[A number of cloud organizations are offering free hosting for open scientific datasets. If this trend continues to develop it will create a further impetus for “open” data which is a result of government funded research as well as the architecture of research networks and the need for large physical scientific computational facilities. One of the challenges facing researchers in the use of clouds or virtualization is the high cost of storage and the time it takes to ship large datasets over the network. Free storage and collocating large datasets with the computational cloud eliminates both challenges. Here are some pointers to initiatives in this area. Thanks to Richard Ackerman’s blog for this pointer – BSA]

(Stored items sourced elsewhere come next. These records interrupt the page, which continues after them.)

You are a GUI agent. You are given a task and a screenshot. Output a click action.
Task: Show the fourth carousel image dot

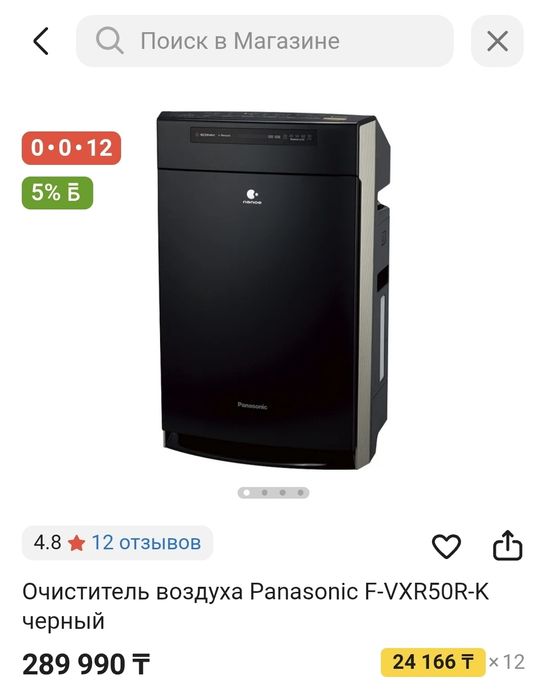pyautogui.click(x=300, y=493)
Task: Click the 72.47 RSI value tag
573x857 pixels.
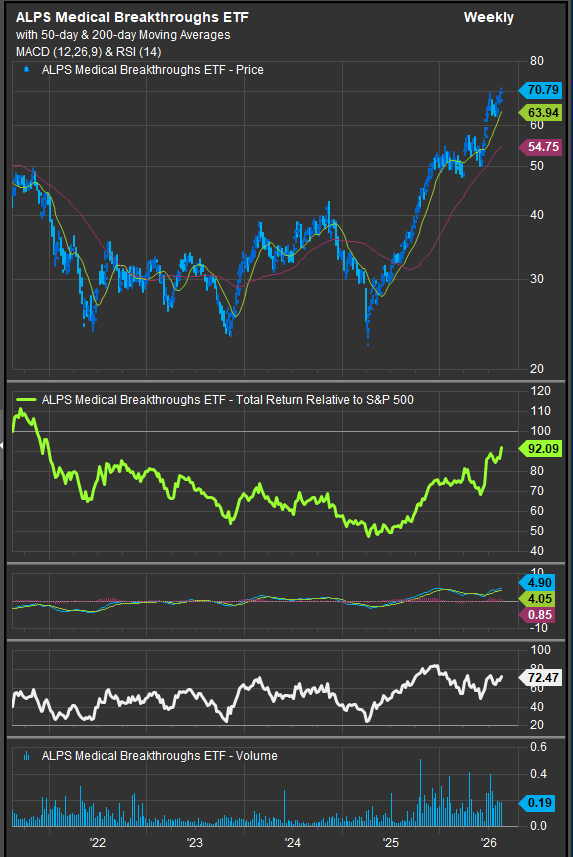Action: pyautogui.click(x=540, y=678)
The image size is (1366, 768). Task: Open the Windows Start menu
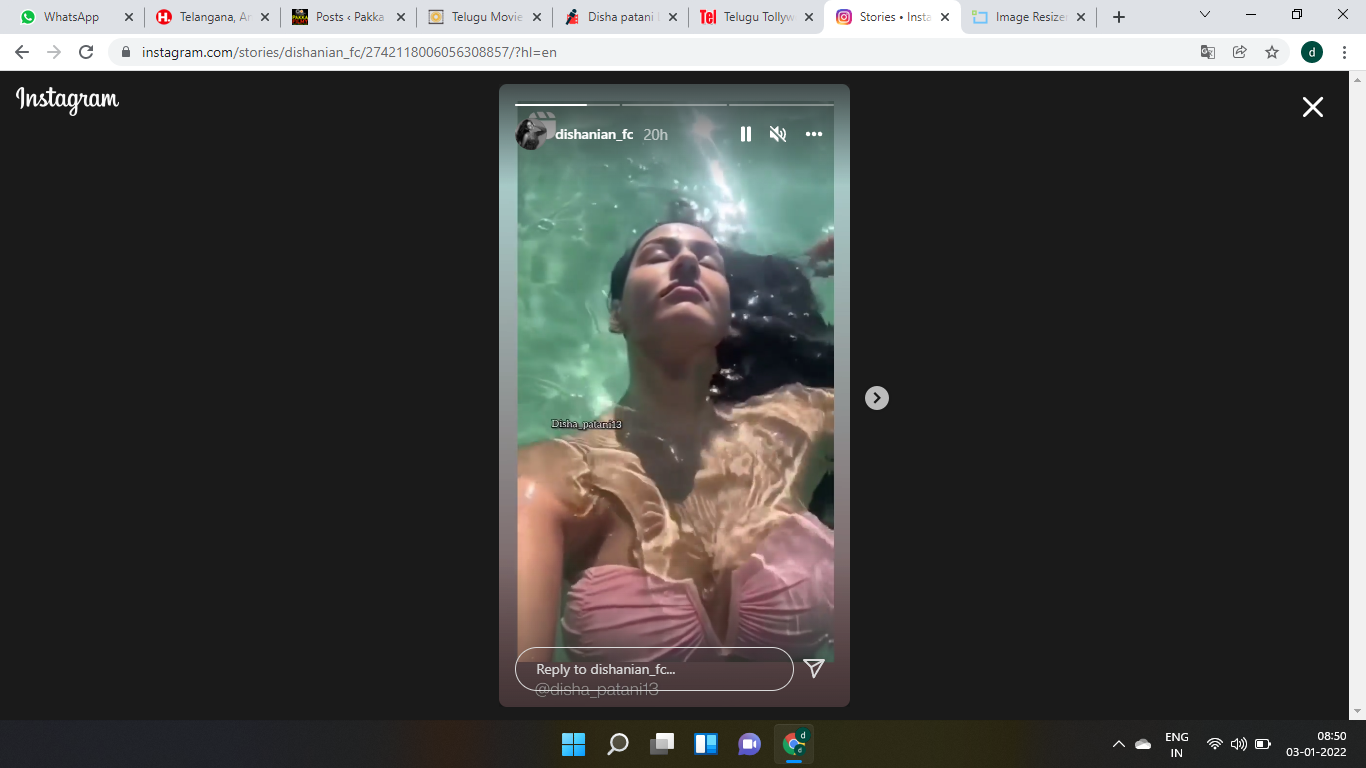tap(573, 744)
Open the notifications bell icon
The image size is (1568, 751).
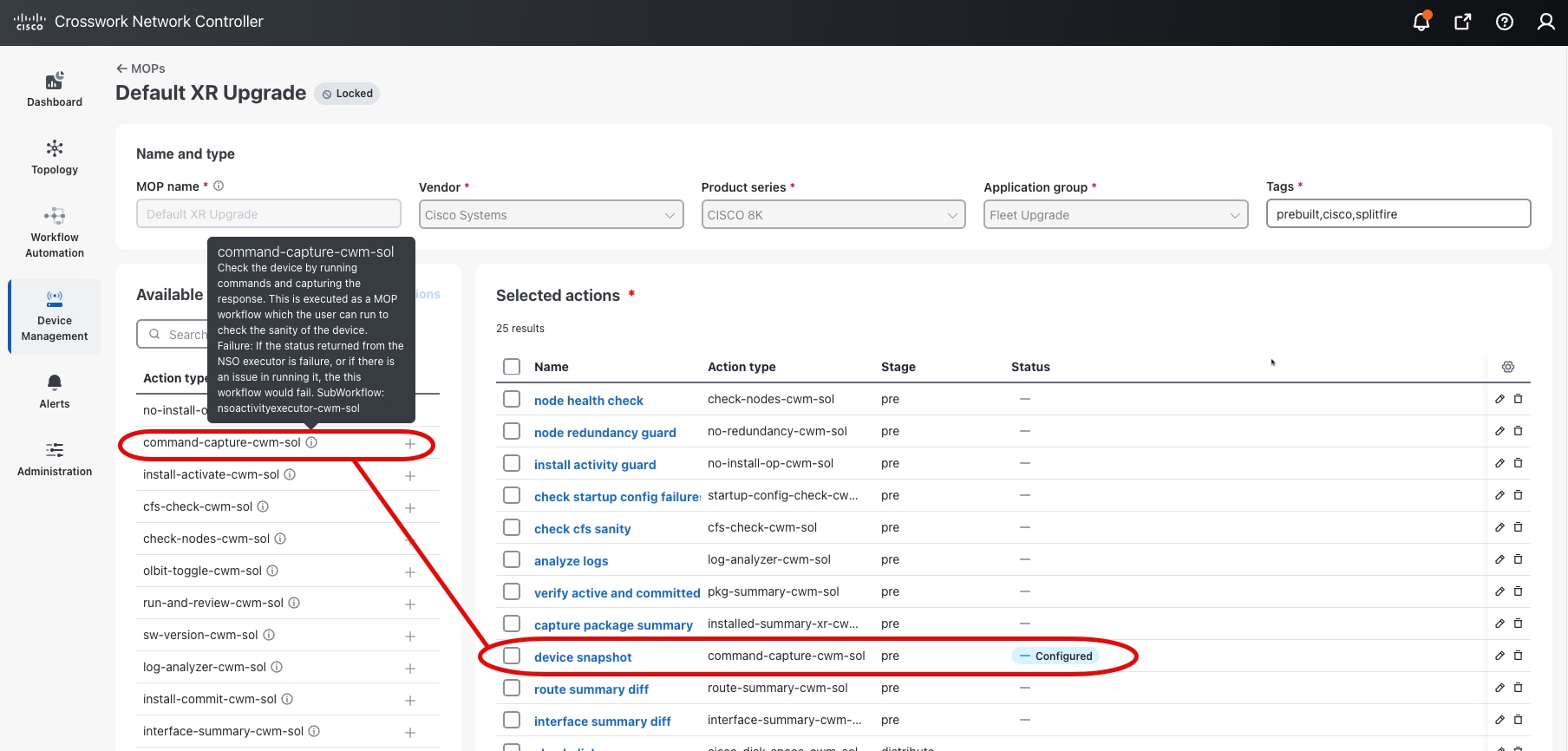(1421, 22)
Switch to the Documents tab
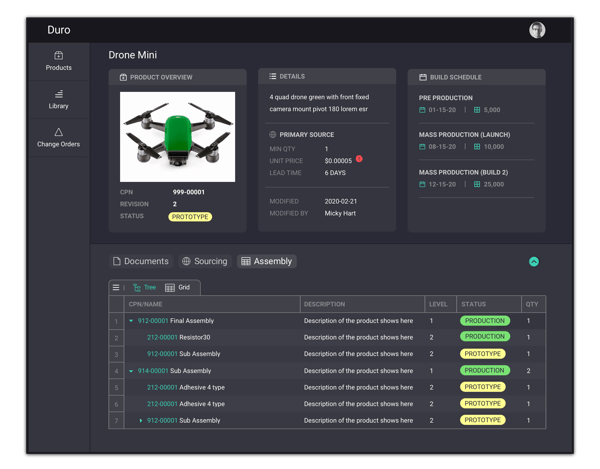600x469 pixels. (140, 262)
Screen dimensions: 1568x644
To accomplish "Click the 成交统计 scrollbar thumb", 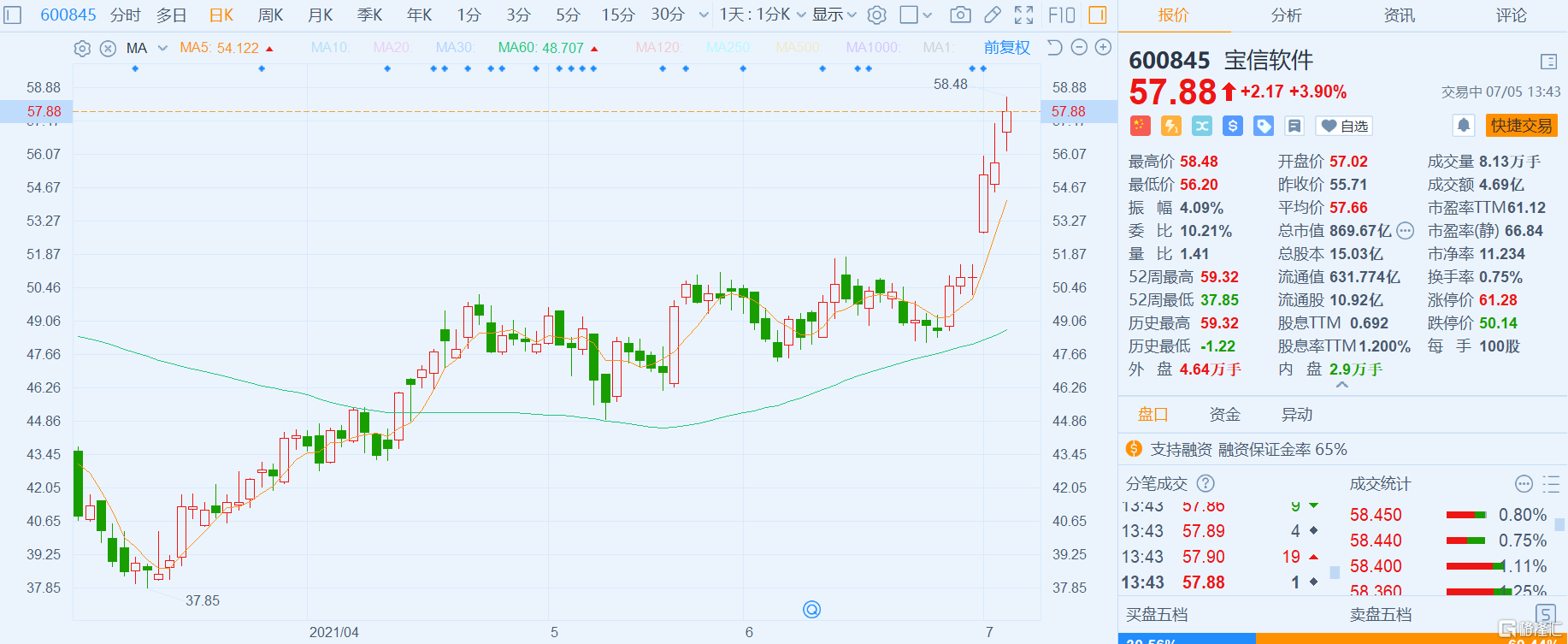I will tap(1559, 524).
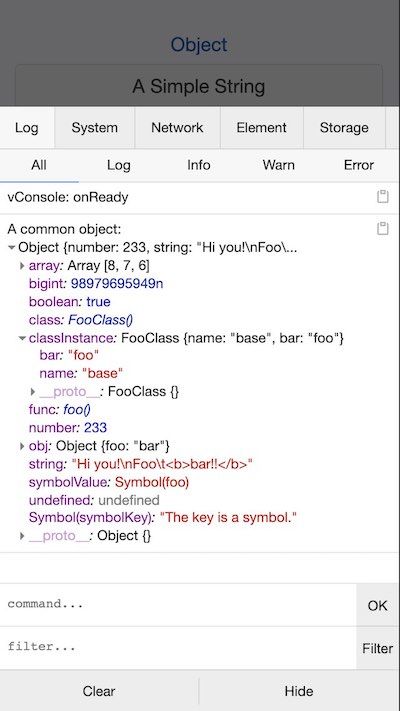Expand the obj property arrow
Viewport: 400px width, 711px height.
click(x=22, y=446)

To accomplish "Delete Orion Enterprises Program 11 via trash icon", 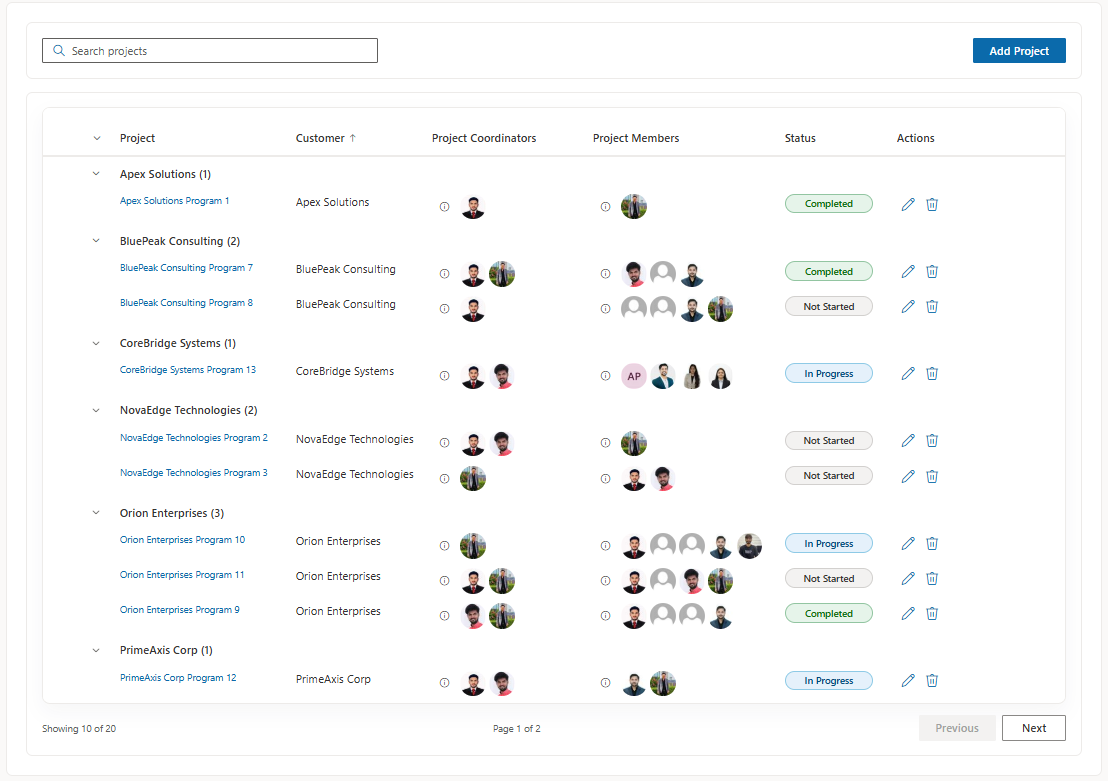I will [932, 578].
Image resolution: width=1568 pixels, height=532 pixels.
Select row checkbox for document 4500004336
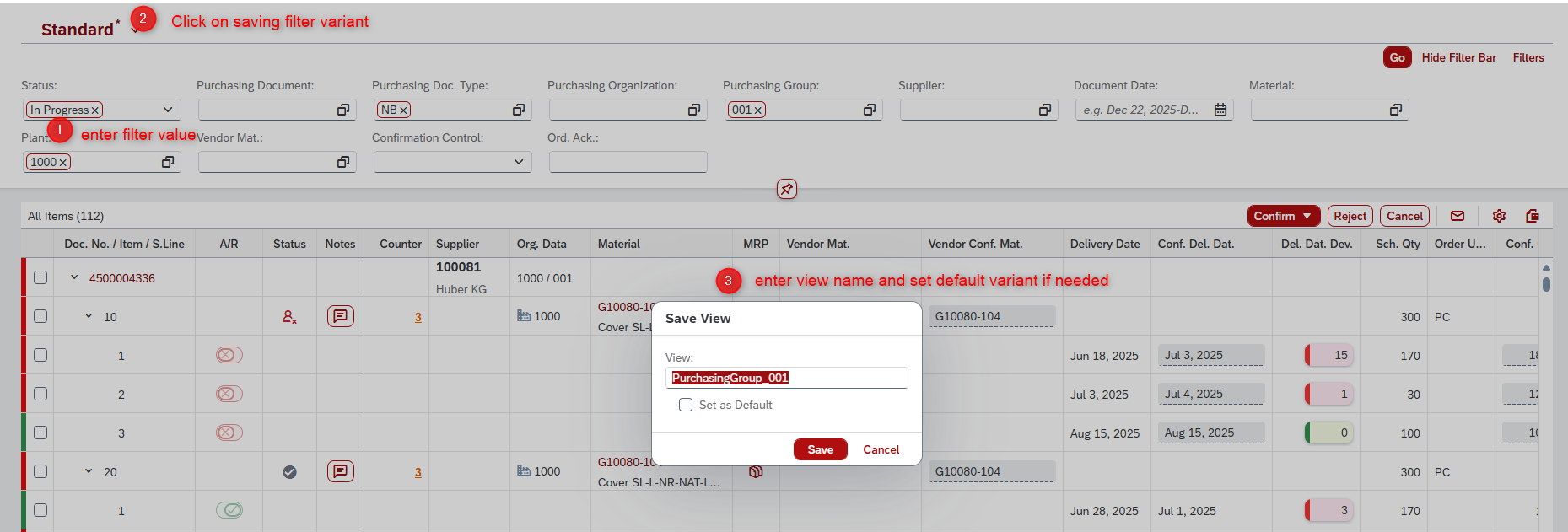tap(40, 277)
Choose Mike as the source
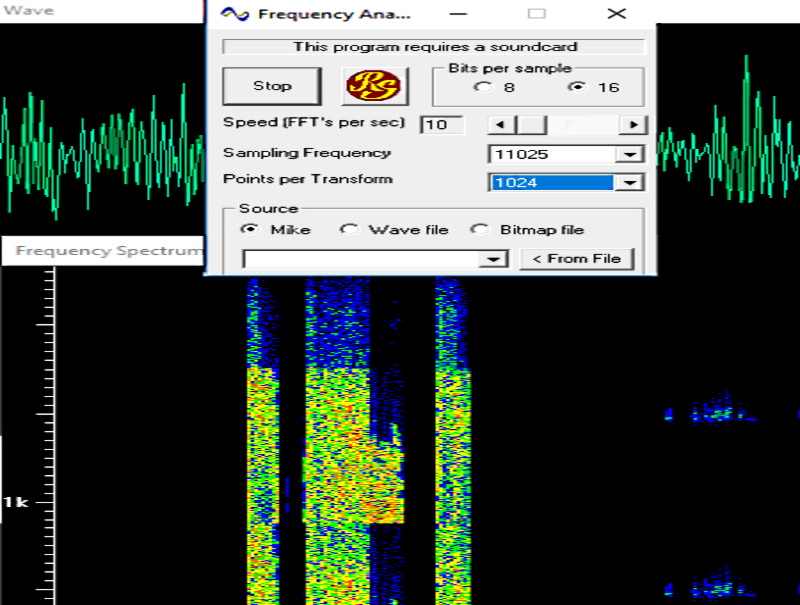 pyautogui.click(x=249, y=229)
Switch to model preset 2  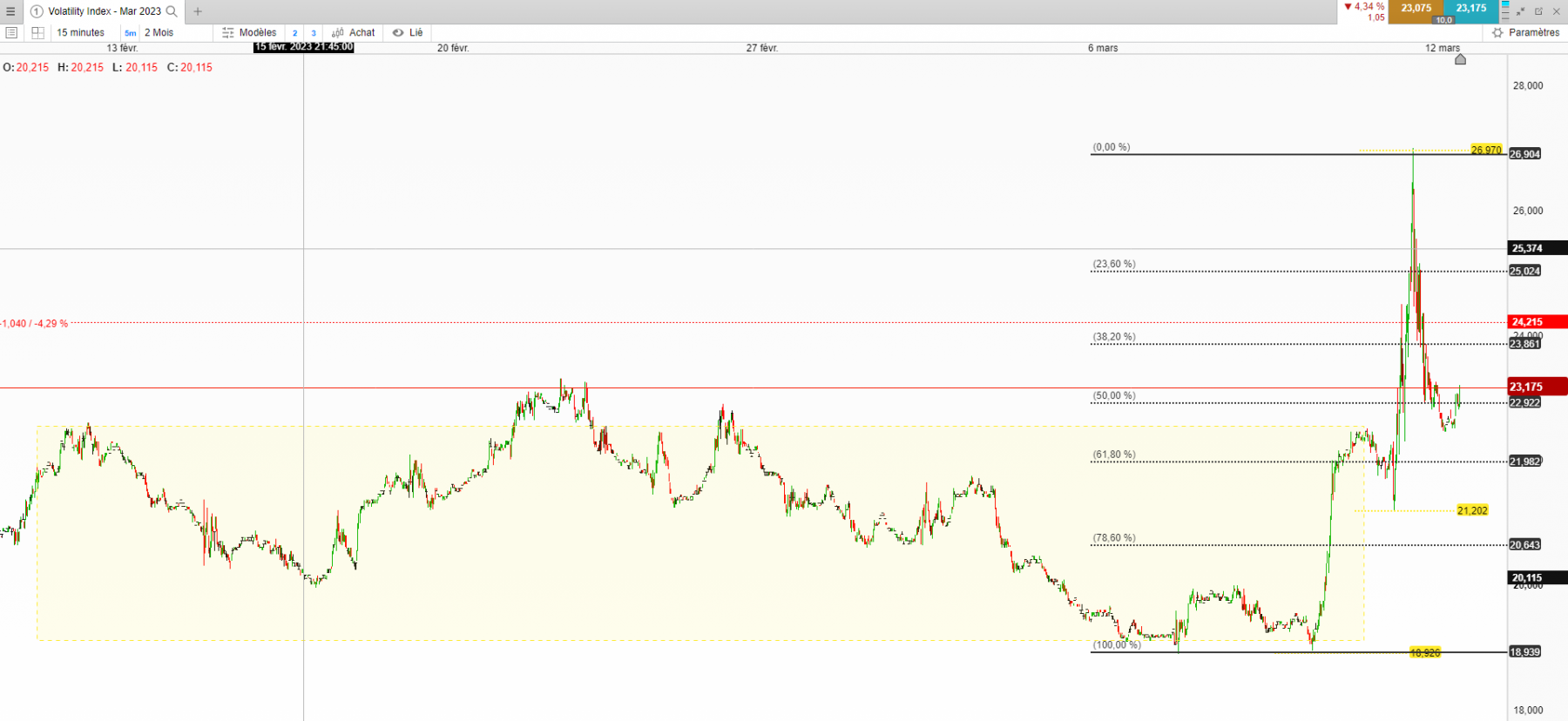pos(294,33)
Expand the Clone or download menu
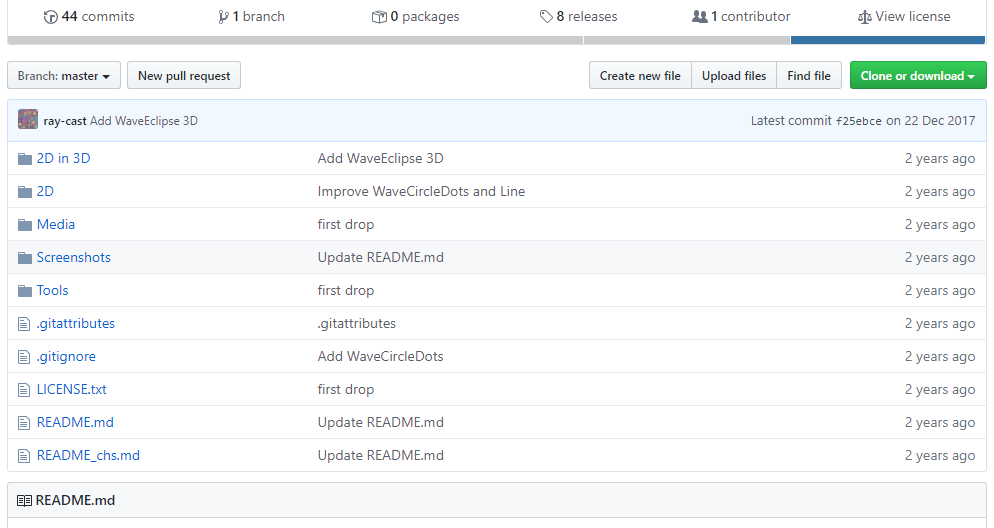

Google provides free storage for datasets
Under Project Palimpsest, Google will be providing free storage and public access to large scientific data sets in what could be a major data organization challenge.
The storage would fill a major need for scientists who want to openly share their data, and would allow citizen scientists access to an unprecedented amount of data to explore. For example, two planned datasets are all 120 terabytes of Hubble Space Telescope data and the images from the Archimedes Palimpsest, the 10th century manuscript that inspired the Google dataset storage project.
The challenge would be in the ways in which Google is able to represent the data to the public. Also, the Trendanalyzer acquisition would come really handy here. The data source is open to the public which means that additions can be made to it as well.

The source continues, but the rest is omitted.